Desde su debut con el impactante capítulo "Himno nacional", emitido por el Canal 4 de la televisión británica el 4 de diciembre de 2011, Black Mirror dejó claro que no dudaría en apelar al análisis de las emociones colectivas más delicadas en confluencia con las tecnologías mediáticas mejor dispuestas a explotarlas. En este caso, la historia trata acerca del exótico pedido extorsivo del que es víctima el Primer Ministro de Gran Bretaña: a menos que copule con una cerda en vivo por televisión, una de las princesas de la monarquía que acaba de ser secuestrada por un misterioso demente será asesinada. Propagada a través de las redes sociales, la amenaza ubica al Primer Ministro entre el deber patriótico, el capricho criminal y la burla cínica de todos los televidentes del planeta. Mientras tanto, "los medios de comunicación emergen como un poder dentro del poder, buscan la caza y manipulación de la información para mantener entretenida a su audiencia. Todo vale para mantener la primicia", escribe Ierardo, para concluir que "el público embelesado en su pasión voyeurística ante el espectáculo de la humillación del hombre del poder y el deseo de ver algo perverso" transparenta ya no solo un proceso inédito de degradación de la política, sino también "una voluntad de consumir espectáculos por sobre su calidad o sentido". Como escribió Jorge Luis Borges, basta mirar apenas un poco más allá de Netflix para percibir que "solo son falsas las circunstancias, la hora y uno o dos nombres propios", pero que ese mundo retratado por Black Mirror realmente existe.

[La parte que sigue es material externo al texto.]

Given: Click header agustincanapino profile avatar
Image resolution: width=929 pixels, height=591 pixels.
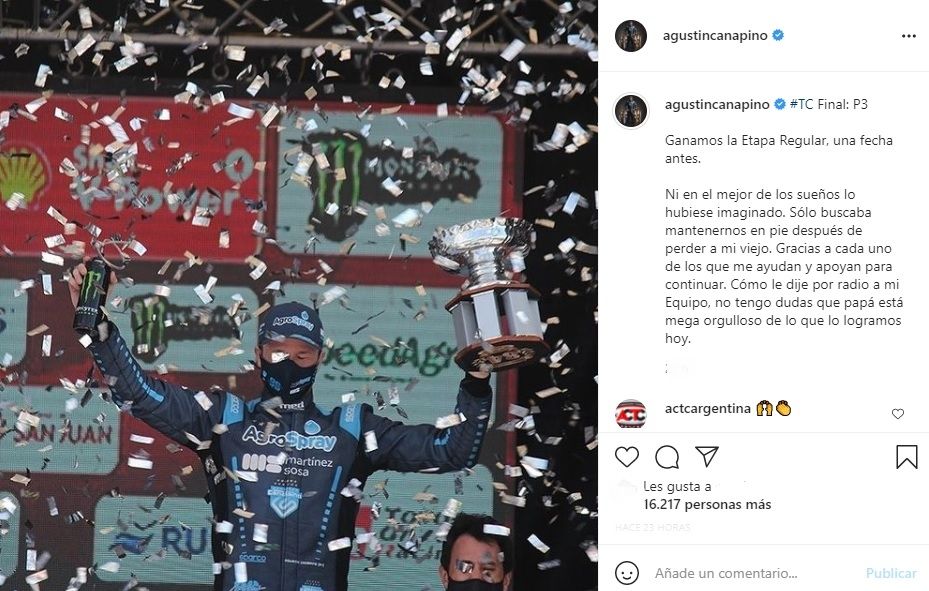Looking at the screenshot, I should [631, 36].
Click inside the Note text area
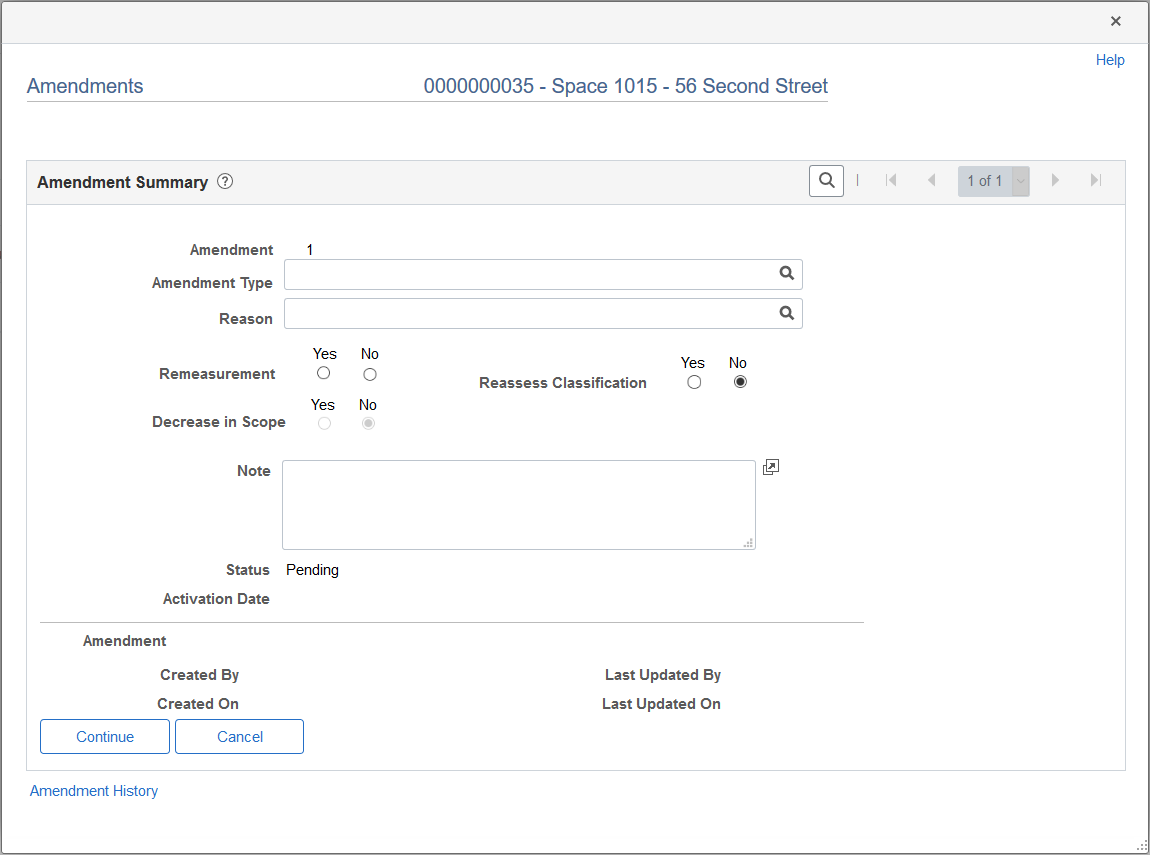The width and height of the screenshot is (1150, 855). point(519,504)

De hecho, a través de Borges, Ierardo también analiza uno de los episodios más significativos de toda la serie: "Toda tu historia", en la que un hombre dotado con un dispositivo que permite el completo registro audiovisual de su vida se obsesiona con una infidelidad cometida por su esposa. Como en el famoso cuento "Funes el memorioso" del escritor argentino, Liam, el personaje central de "Toda tu historia", parece atrapado por la memoria de un implante que le sirve para vivir, sí, pero en el pasado. Liam obliga entonces a su esposa a recordar y proyectar sus recuerdos de una pasada infidelidad con su amante, lo cual también lo hace "caer en un infierno de rebobinados del pasado que sería mejor olvidar o ignorar para no deteriorar, invadir y finalmente destruir el presente", explica Ierardo. Otra vez, en apenas un instante cualquiera de Twitter puede comprobarse cómo el "archivo" de cualquier usuario puede transformarse, sin otra mediación que el ocio o los intereses de un "troll", en un "arsenal retrospectivo" contra su propia coherencia, como si las redes sociales no basaran su enorme éxito global en la comunicación instantánea de emociones pueriles, sino en la construcción imperecedera de razonamientos lógicos.